WORK REQUIRED: Present every line of the entries below as a Markdown table with the columns "Row" and "Entry line," numbering the rows in order and skipping blank lines. Omit the pictures from the table.

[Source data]
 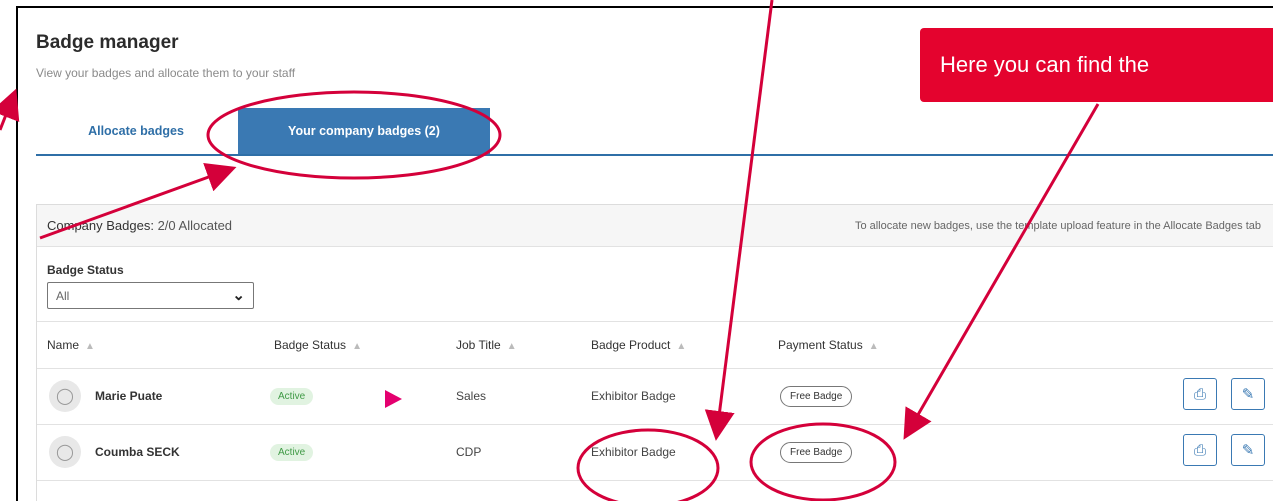 I want to click on tab-allocate-badges: Allocate badges, so click(x=136, y=131).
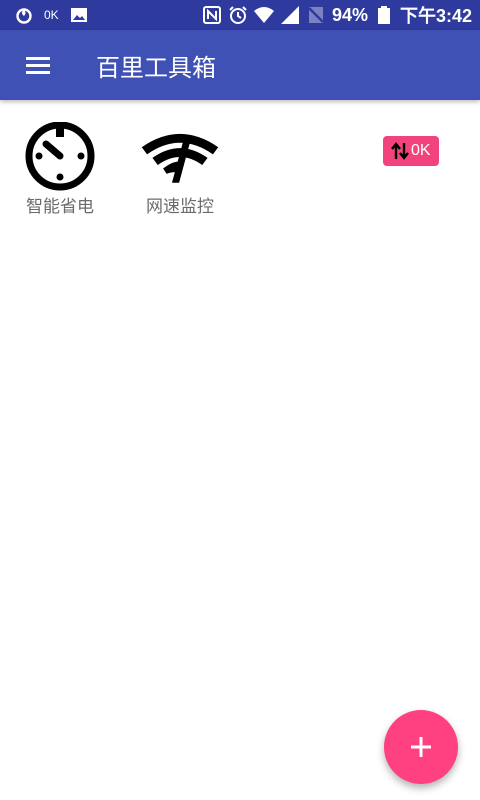 Image resolution: width=480 pixels, height=800 pixels. What do you see at coordinates (60, 207) in the screenshot?
I see `tile-label: 智能省电` at bounding box center [60, 207].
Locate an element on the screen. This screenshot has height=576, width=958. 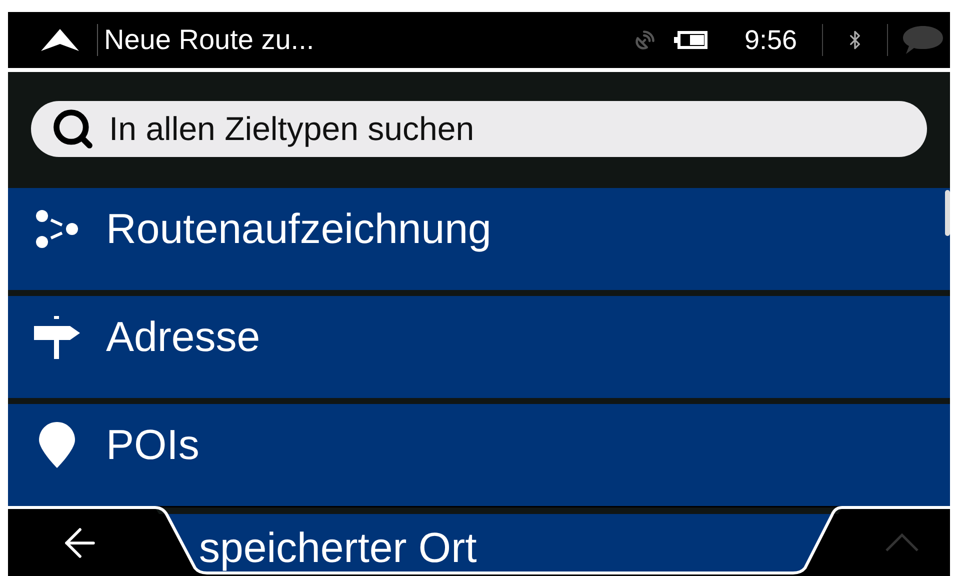
navigation-arrow-icon is located at coordinates (60, 40).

SOLUTION FOR THIS EXERCISE:
| Row | Entry line |
|---|---|
| 1 |   I want to click on tab-allocate-badges: Allocate badges, so click(x=136, y=131). |
| 2 |  Image resolution: width=480 pixels, height=800 pixels. What do you see at coordinates (60, 207) in the screenshot? |
| 3 | I see `tile-label: 智能省电` at bounding box center [60, 207]. |
| 4 | Locate an element on the screen. This screenshot has height=576, width=958.  |
| 5 | navigation-arrow-icon is located at coordinates (60, 40). |